Entrevistas

Reflexões sobre o cenário nacional

Depois de um longo período de dormência social, a cidadania brasileira, embora sofrendo e descontente com os descaminhos da política, dos partidos e de outras instituições da sociedade, parece ter acordado. As manifestações de rua evidenciam que os jovens, principalmente eles, não concordam em permanecer deitados em berço esplêndido, mas querem mostrar que os filhos do Brasil não fogem à luta, sobretudo quando a ética se distancia de um país que é gigante pela própria natureza. Estes acontecimentos, vistos por muitos como inesperados, e por outros como a externalização de algo que estava reprimido, devem ser assimilados e refletidos, sobretudo por aqueles que foram democraticamente eleitos para representar a voz do povo. Essa nova realidade deve nos levar também a refletir sobre algumas questões que nos parecem fundamentais no atual contexto da nossa vida social.

As instituições públicas não podem estar alheias às demandas fundamentais da sociedade, tomando muitas vezes atitudes e posições que não condizem com os novos desafios e interesses da população.

A falta de ética, sobretudo na política, não pode mais ser tolerada e camuflada nos bastidores internos do poder, sobretudo numa sociedade que busca a consolidação democrática, com o apoio dos novos meios de comunicação e das instâncias criadas para defender os interesses públicos.

Não adianta mais esconder a realidade social, política e econômica do país, deixando de informar à sociedade a realidade concreta dos fatos, as dificuldades, e as possíveis soluções. As máscaras podem durar algum tempo, mas, quando estas são rasgadas, a indignação e os protestos são mais intensos e solidários.

Uma nova maneira de fazer política aparece no clamor dos jovens na rua, o que nos leva a pensar e questionar as posturas e os interesses do modo de agir da política partidária brasileira. As bandeiras de alguns partidos políticos que apareceram nas manifestações foram desprezadas ou impedidas de serem expostas pela maioria dos jovens. Parece que há um desejo político que já não corresponde aos ideais da política partidária.

Valores éticos como a dignidade humana, solidariedade, justiça, paz, entre outros, apareceram explicitamente nos clamores de rua, mostrando o quanto ainda temos que caminhar para ocupar um lugar de destaque no cenário internacional, e de ser uma nação justa, inclusiva e sustentável.

Embora a racionalidade técnica exerça um fascínio entre os jovens, visto a importância dos meios eletrônicos para convocar as pessoas para rua, observa-se que os aspectos reivindicatórios presentes no coração e na mente das pessoas, estão mais relacionados com a racionalidade dos valores, onde a ética tem um lugar preponderante. O encontro destas duas racionalidades nas ruas mostra que a preocupação com alguns princípios éticos constitui a principal bandeira política das gerações que serão o futuro de nosso país.
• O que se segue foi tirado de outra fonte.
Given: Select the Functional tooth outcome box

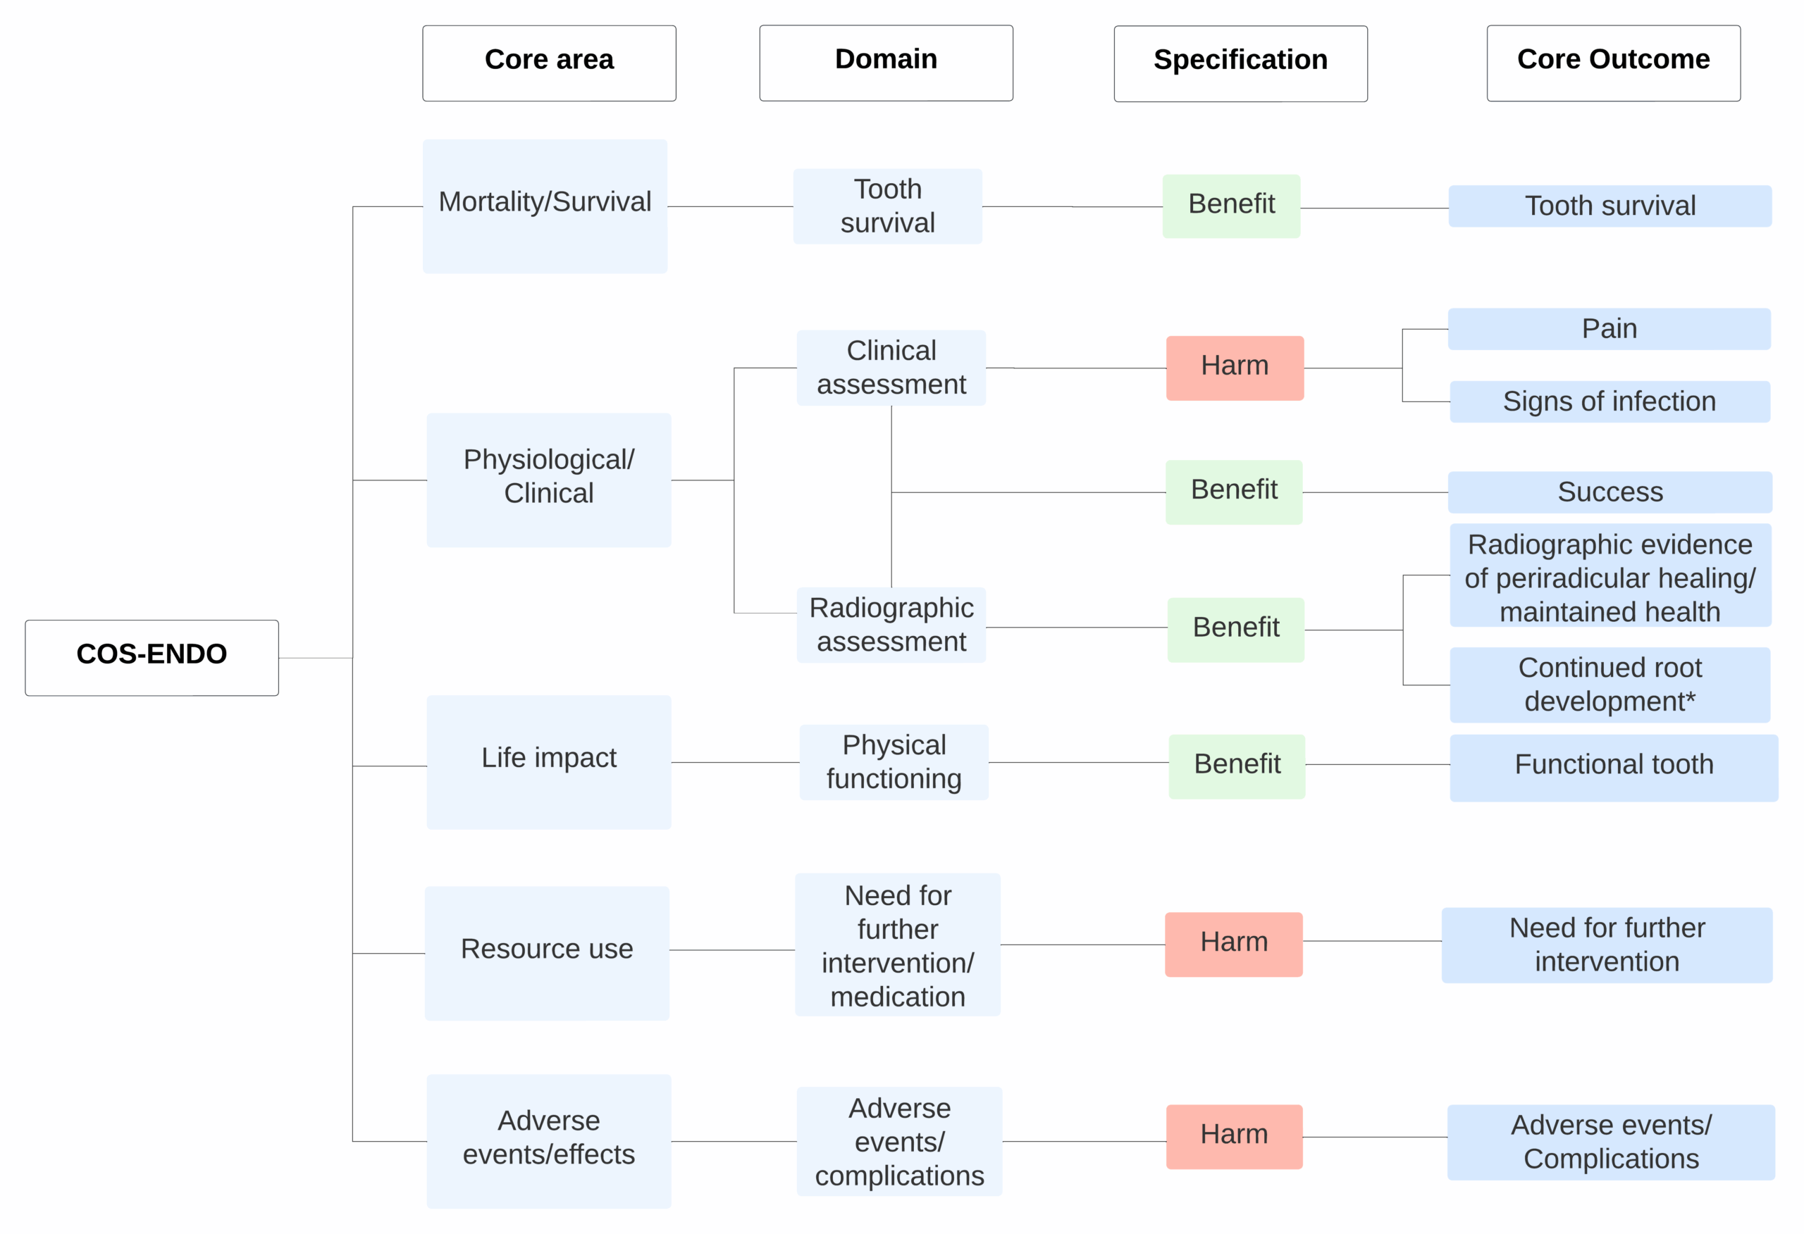Looking at the screenshot, I should coord(1613,768).
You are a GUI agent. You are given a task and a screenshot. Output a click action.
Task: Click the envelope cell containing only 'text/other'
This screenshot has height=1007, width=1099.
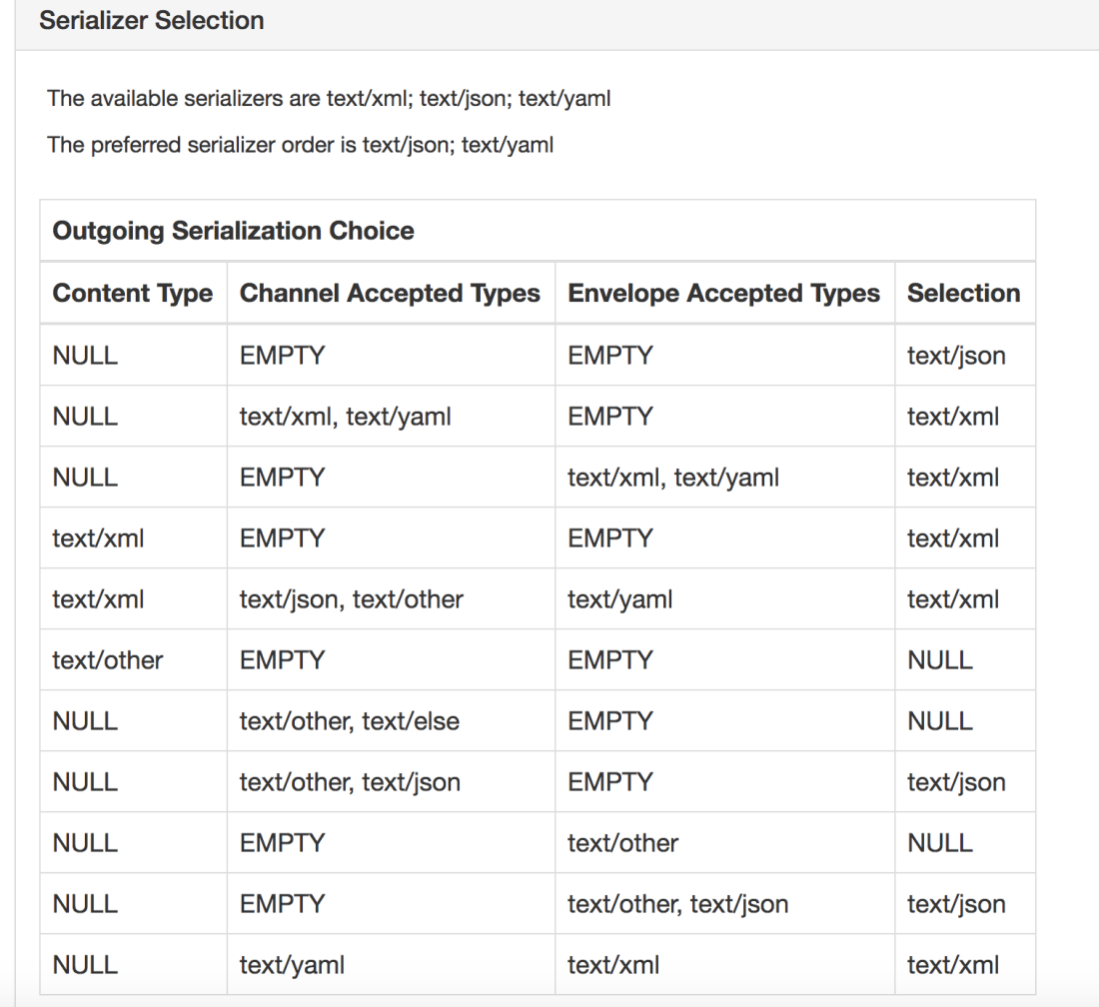[622, 843]
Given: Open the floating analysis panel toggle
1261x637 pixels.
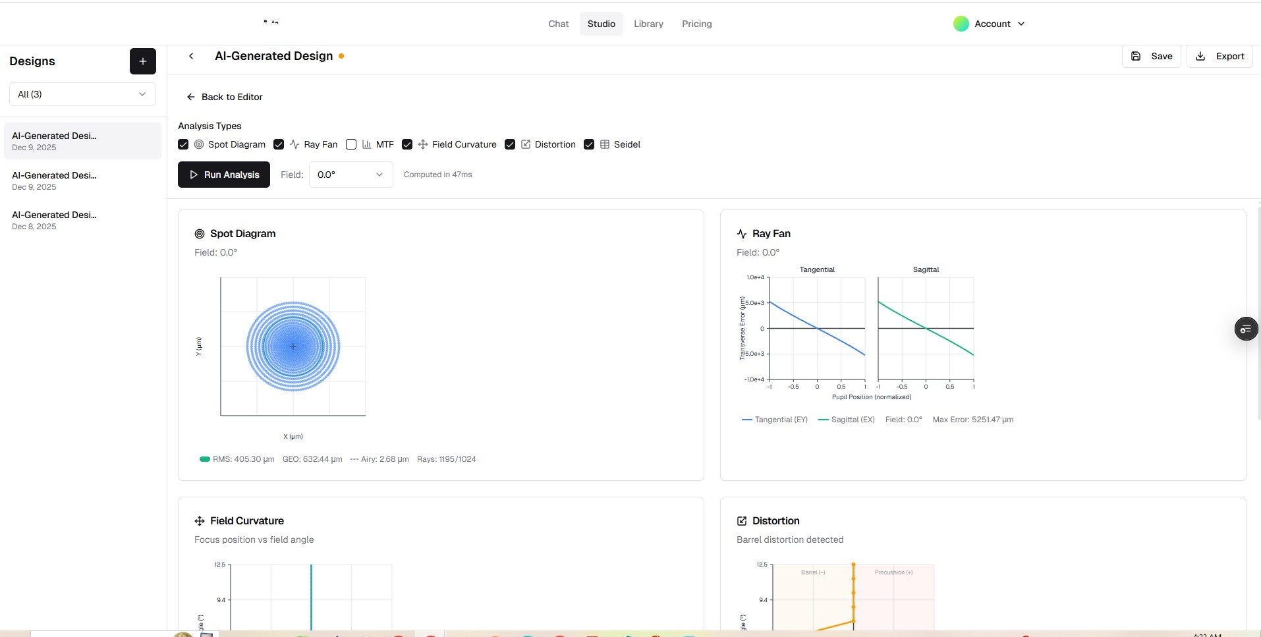Looking at the screenshot, I should 1245,328.
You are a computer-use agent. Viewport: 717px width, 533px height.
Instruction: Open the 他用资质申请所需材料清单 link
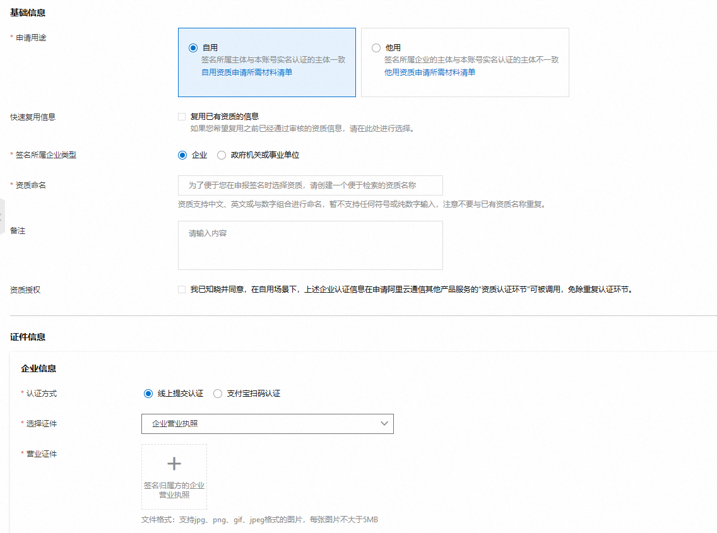(x=430, y=73)
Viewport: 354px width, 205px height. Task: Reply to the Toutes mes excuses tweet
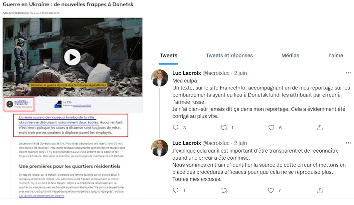176,190
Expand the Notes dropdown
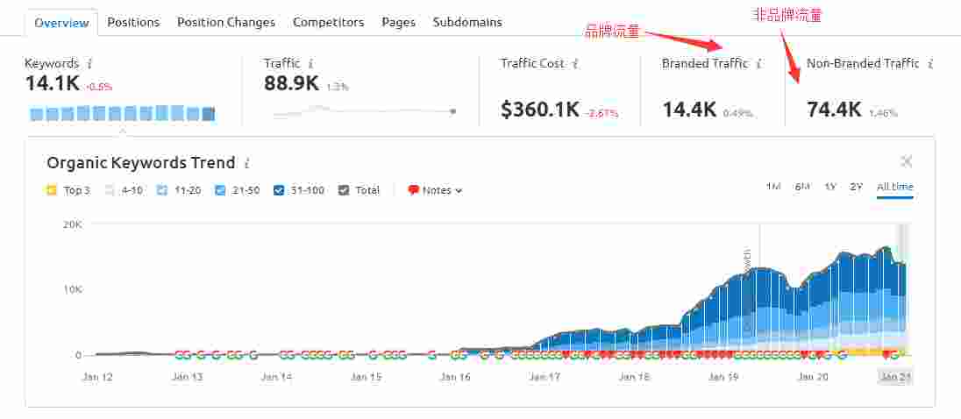The height and width of the screenshot is (419, 961). coord(442,190)
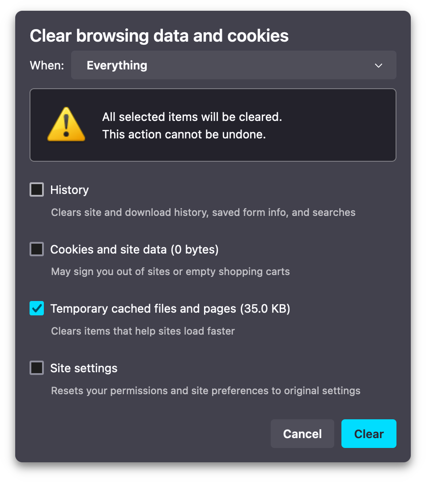The height and width of the screenshot is (482, 426).
Task: Click "Cookies and site data (0 bytes)" label
Action: (134, 249)
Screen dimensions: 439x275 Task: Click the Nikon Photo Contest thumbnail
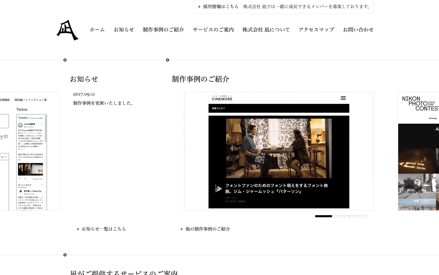point(418,151)
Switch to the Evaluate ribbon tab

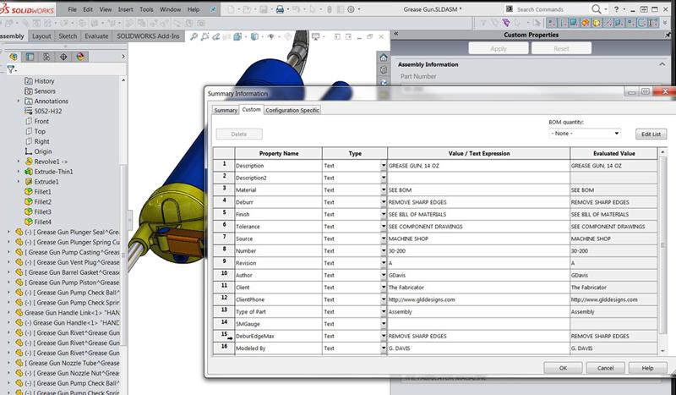(96, 37)
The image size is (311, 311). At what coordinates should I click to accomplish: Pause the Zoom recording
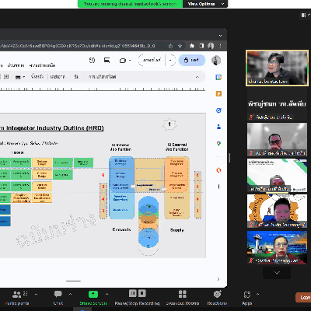pyautogui.click(x=133, y=293)
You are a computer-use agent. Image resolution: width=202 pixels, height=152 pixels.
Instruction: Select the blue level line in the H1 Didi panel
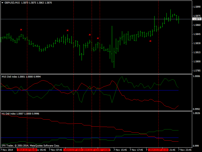click(x=90, y=138)
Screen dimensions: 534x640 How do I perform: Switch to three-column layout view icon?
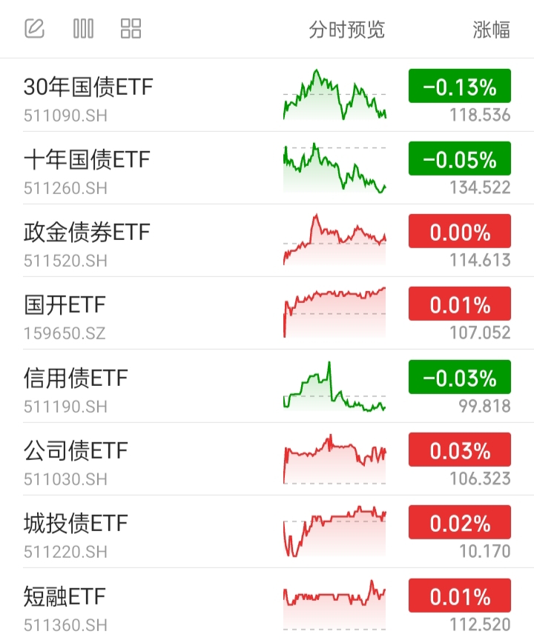tap(83, 29)
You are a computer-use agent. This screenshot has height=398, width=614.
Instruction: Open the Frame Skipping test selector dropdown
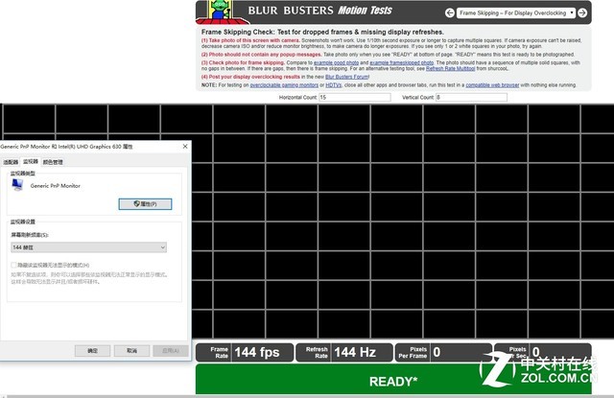tap(517, 12)
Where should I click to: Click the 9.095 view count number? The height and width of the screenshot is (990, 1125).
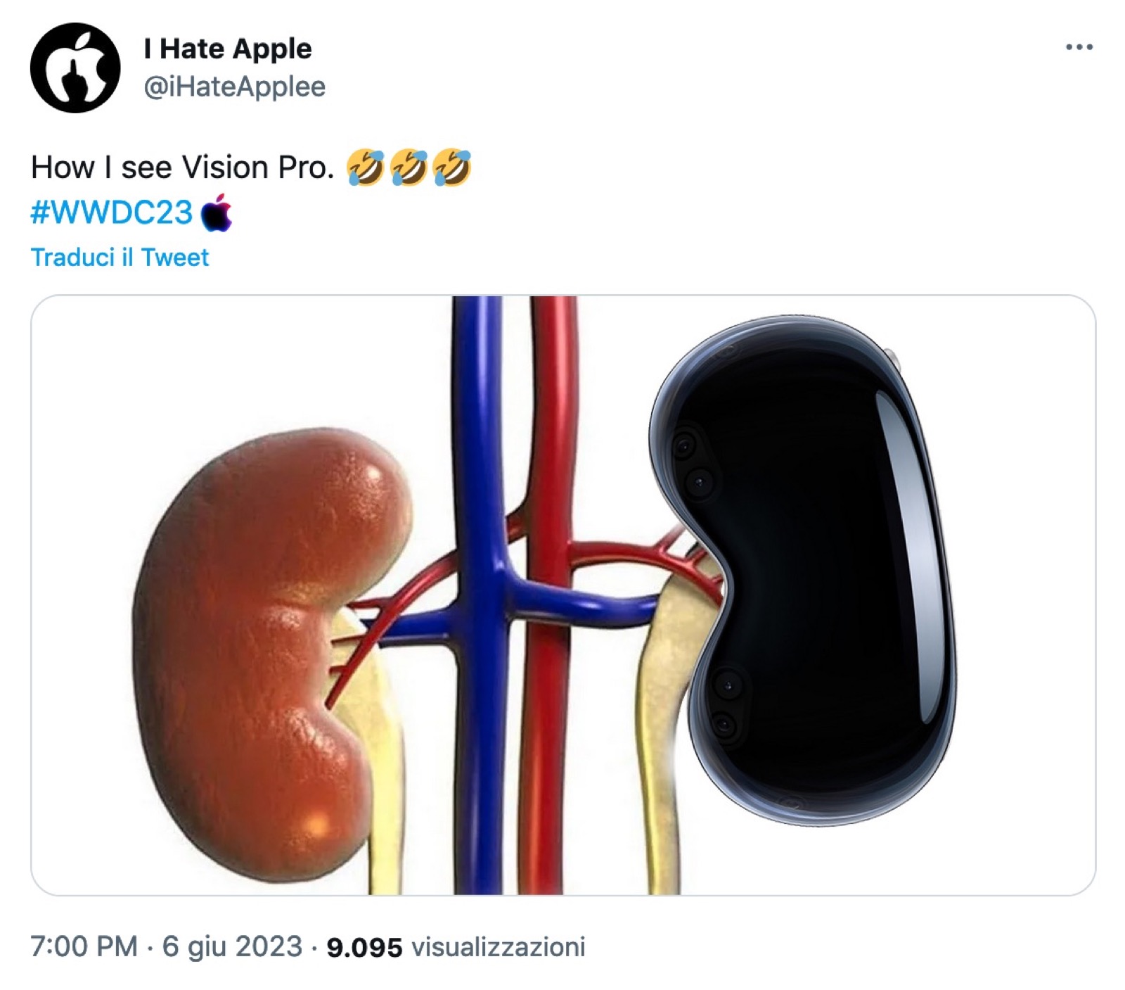tap(364, 948)
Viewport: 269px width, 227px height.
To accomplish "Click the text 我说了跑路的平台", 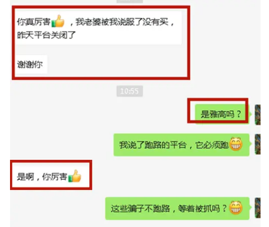I will 153,145.
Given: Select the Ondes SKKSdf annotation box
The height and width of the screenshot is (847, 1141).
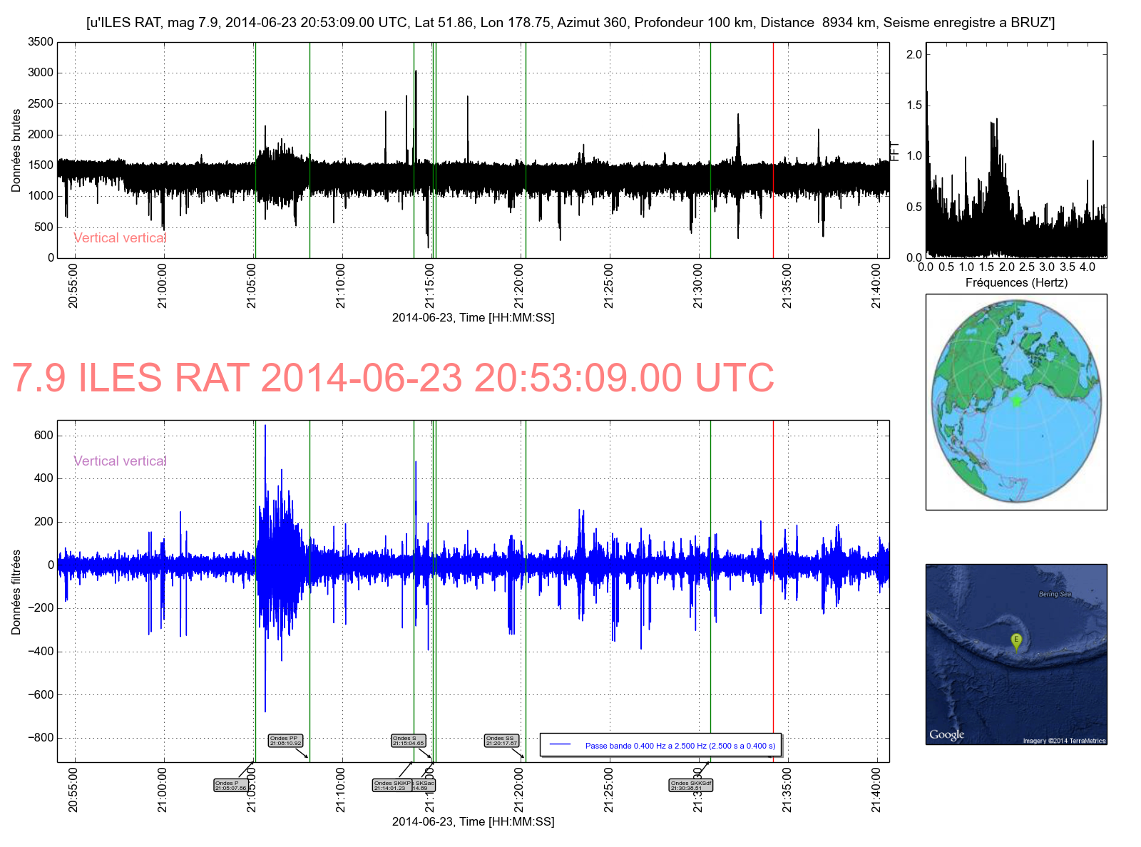Looking at the screenshot, I should tap(690, 786).
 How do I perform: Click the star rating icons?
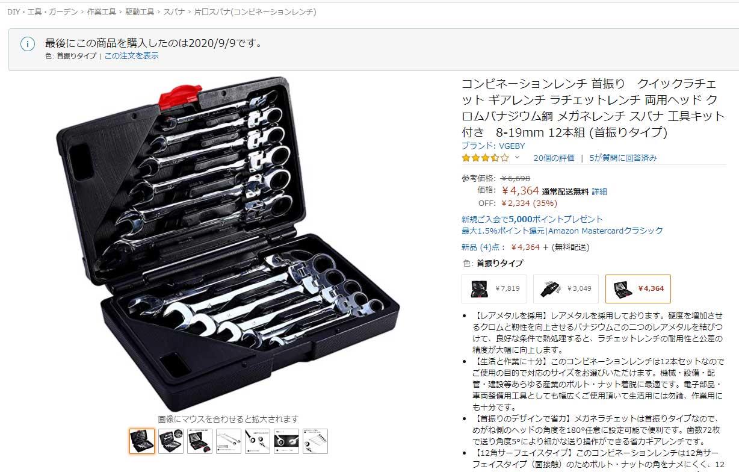(x=485, y=158)
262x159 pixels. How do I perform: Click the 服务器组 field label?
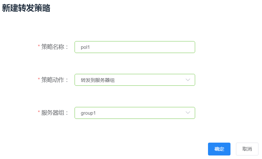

A violência presenciada no vandalismo de alguns grupos radicais, durante as manifestações, é uma demonstração clara da existência de uma cultura de violência na sociedade brasileira, que embora reprovada pela maioria dos manifestantes, não deixa de ser preocupante, não correspondendo ao ethos de uma nação miscigenada e majoritariamente cristã, que sempre procurou a reconciliação, a acolhida e os meios pacíficos para solucionar os problemas.

A cultura da corrupção existente no Brasil chegou a um limite que já não é possível mais ser tolerado pela sociedade. Os clamores contra a corrupção foram sentidos de maneira clara e visível nas manifestações de rua, como um sinal de intolerância de uma sociedade que pede transparência e o uso honesto dos recursos públicos, sobretudo visando à melhoria da educação, saúde e transporte.

As manifestações de rua são prenúncio de algo que poderá ocorrer com certa frequência no país, caso não haja um esforço de mudança por parte dos poderes constituídos, um diálogo maior dos políticos com a sociedade e um controle maior sobre a economia.

A rapidez e a facilidade em convocar e mobilizar o povo para os protestos de rua devem levar a uma reflexão, por parte do estado brasileiro, sobre os mecanismos de defesa, de segurança e de proteção da população e do patrimônio público e privado.